== Your objective ==
Find and copy each line of the data that includes "Expand".

== Records for this task ==
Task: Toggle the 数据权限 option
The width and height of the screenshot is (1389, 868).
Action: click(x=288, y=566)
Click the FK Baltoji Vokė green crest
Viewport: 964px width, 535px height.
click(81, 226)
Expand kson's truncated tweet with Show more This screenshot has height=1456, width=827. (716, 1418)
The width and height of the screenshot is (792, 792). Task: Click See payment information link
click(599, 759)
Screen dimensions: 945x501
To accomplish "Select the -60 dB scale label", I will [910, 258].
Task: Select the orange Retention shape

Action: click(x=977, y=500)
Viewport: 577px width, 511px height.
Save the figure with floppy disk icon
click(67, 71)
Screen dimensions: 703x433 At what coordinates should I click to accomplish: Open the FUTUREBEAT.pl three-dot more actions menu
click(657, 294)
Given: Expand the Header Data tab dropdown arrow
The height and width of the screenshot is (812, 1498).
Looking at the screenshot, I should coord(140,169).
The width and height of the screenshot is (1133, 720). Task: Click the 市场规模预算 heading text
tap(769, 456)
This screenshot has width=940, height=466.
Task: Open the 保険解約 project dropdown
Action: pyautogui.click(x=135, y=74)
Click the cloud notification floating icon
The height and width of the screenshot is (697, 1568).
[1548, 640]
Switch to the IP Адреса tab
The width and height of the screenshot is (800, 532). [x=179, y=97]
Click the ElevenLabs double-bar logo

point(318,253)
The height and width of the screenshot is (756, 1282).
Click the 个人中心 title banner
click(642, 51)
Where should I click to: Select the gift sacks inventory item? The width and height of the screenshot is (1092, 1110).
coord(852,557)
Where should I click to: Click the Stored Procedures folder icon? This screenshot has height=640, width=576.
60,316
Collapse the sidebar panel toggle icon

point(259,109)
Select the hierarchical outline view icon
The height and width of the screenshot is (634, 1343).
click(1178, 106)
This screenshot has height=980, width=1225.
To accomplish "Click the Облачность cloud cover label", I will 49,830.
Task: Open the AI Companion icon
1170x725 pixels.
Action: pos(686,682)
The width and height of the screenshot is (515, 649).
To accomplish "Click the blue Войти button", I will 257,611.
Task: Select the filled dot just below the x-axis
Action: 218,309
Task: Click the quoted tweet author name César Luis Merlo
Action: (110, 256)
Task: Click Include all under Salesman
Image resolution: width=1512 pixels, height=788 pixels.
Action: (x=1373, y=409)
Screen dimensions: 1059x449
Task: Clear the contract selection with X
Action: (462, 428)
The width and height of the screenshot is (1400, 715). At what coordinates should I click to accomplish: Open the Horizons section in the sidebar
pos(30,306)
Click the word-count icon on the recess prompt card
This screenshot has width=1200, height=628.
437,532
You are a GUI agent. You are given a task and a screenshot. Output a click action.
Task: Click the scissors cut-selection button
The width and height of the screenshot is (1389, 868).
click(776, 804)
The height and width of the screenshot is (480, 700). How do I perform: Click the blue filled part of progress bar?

== Completed task ==
Expand kson's truncated tweet with Show more This screenshot has height=1456, width=827. (716, 1418)
Given: Expand the Header Data tab dropdown arrow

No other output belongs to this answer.